## WHAT THE TASK REQUIRES:
Using the entries that follow, collect the lines where the word "field" appears.

## DATA SECTION:
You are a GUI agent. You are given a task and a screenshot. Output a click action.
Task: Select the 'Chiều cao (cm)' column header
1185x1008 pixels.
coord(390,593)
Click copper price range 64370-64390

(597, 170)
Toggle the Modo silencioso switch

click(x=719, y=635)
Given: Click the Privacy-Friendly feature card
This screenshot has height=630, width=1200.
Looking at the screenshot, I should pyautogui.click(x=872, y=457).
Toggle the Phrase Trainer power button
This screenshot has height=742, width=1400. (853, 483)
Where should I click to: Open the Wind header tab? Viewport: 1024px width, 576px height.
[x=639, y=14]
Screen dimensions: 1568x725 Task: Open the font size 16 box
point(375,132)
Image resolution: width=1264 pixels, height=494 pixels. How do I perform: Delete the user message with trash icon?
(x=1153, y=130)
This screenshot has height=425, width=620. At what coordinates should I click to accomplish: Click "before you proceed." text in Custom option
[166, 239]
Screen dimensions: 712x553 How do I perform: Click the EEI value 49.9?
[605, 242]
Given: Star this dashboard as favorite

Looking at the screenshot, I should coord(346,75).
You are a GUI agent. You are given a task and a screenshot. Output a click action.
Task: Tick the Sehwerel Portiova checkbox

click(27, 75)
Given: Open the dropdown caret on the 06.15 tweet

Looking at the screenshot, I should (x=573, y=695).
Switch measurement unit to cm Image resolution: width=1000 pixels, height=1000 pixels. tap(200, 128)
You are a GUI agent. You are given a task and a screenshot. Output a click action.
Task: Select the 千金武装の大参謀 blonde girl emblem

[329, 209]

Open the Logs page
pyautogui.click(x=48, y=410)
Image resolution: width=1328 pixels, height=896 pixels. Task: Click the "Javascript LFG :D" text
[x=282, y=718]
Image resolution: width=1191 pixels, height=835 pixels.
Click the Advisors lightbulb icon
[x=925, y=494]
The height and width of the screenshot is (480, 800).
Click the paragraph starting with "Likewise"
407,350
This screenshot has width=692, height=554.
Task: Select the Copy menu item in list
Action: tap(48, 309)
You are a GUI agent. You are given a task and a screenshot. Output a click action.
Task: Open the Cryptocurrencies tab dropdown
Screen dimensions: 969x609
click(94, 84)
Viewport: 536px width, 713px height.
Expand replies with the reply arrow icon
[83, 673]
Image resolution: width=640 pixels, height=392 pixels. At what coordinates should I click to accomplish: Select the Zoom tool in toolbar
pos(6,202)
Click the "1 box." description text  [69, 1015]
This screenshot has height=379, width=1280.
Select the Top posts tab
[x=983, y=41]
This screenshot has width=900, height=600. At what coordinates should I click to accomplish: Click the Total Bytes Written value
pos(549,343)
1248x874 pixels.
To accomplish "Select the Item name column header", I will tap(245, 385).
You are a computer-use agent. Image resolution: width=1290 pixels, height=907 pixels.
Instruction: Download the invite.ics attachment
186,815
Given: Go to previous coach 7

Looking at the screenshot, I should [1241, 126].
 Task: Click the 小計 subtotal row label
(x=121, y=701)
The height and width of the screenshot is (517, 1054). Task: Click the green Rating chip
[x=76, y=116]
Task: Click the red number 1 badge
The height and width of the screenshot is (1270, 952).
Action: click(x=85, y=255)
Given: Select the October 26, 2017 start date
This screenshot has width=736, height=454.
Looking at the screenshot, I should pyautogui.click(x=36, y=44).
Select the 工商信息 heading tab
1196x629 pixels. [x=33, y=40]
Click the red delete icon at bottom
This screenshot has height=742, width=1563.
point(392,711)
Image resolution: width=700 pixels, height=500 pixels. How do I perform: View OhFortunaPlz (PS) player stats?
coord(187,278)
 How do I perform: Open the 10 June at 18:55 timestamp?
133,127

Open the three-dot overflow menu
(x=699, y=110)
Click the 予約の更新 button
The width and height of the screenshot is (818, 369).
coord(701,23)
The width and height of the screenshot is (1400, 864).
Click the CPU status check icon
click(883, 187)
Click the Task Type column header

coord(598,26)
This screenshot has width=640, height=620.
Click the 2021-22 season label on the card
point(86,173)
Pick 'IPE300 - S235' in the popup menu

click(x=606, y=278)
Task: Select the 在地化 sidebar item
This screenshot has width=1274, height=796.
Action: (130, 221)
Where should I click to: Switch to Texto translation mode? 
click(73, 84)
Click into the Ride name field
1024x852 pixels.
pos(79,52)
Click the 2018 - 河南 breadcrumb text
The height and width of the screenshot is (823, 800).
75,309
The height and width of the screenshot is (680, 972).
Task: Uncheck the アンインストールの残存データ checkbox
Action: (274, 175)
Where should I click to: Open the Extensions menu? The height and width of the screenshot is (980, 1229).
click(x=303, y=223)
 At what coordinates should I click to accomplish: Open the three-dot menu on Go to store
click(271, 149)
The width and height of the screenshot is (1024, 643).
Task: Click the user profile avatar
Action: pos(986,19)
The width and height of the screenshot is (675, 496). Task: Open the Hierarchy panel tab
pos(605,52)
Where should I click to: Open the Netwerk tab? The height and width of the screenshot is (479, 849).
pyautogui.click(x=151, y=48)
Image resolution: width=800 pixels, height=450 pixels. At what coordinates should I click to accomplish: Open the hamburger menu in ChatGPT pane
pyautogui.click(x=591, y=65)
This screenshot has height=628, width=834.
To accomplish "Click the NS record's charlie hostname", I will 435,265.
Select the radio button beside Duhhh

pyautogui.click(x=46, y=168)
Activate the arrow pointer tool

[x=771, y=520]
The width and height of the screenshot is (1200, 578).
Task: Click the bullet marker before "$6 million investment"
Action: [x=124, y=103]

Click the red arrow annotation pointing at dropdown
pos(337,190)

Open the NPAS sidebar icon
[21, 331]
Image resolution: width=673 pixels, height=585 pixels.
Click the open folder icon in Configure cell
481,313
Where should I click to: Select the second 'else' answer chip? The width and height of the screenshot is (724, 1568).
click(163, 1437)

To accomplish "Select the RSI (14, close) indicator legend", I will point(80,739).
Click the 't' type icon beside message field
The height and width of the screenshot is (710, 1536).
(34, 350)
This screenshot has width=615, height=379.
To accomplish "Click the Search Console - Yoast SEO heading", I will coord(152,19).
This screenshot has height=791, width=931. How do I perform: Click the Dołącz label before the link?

## PROBLEM SOLUTION:
Click into the Ride name field
Click the 't' type icon beside message field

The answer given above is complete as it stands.